On 26 May, 2016, the exchange rate was Rs 58.69 to a Dollar, which has declined to Rs 68.65, a slump of Rs 9.96, or 17%.
Exports have been taking a hit continuously for the last 14 months and it would be difficult to remember when this happened the last time. Exports fell 13.6% in January and 17 of the 30 sectors are showing a negative trend.
Worryingly, according to Congress, the government seems clueless on the exports front even as its decline is leading to a loss of jobs for the working class.
The biggest issue, however, has been the manner in which the government has been denying the benefits of low international crude prices to the people of the country.

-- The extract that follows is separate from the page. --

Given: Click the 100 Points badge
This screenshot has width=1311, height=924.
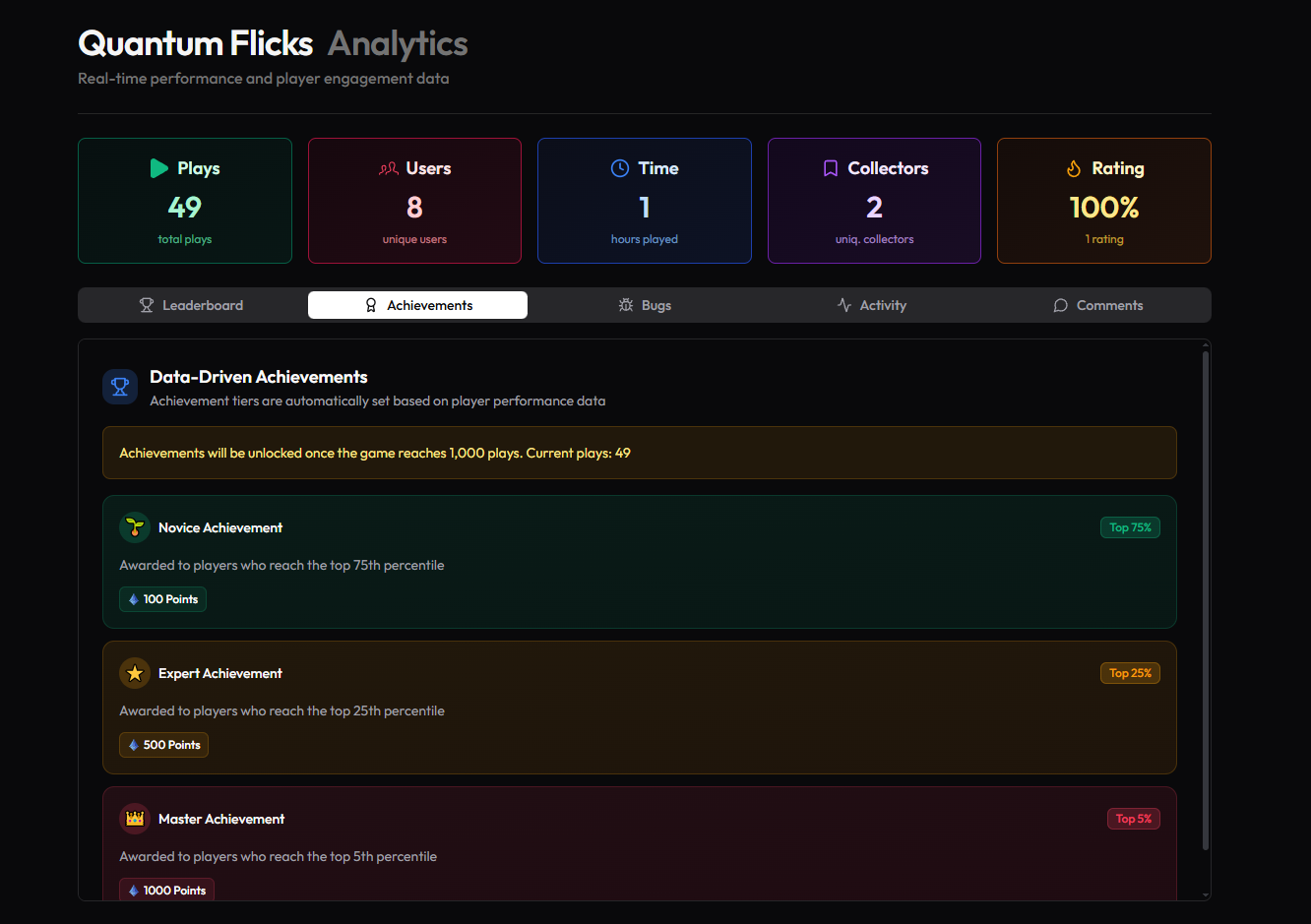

This has led to a situation where the consumer demand has taken a further hit. This has created a situation where the government’s Direct Tax collections have taken a massive hit while Indirect Tax collections are expected to ‘exceed’ targets.
As of February 13, 2016, the Direct Tax collections were around 69% of the targets, while the Indirect Taxes about 84% of targets and were expected to cross the target of Rs 6.5 lakh crore.
Taxes from petroleum products is going to be a major chunk of this as the government has gone on an overdrive to raise resources from the only source of revenue available to them.
The government can be in a state of denial but there is little use in putting on a game face when the world already knows the reality. It is time to get real and get down to work. The government has three years to deliver on its promises and India cannot wait, Congress warns.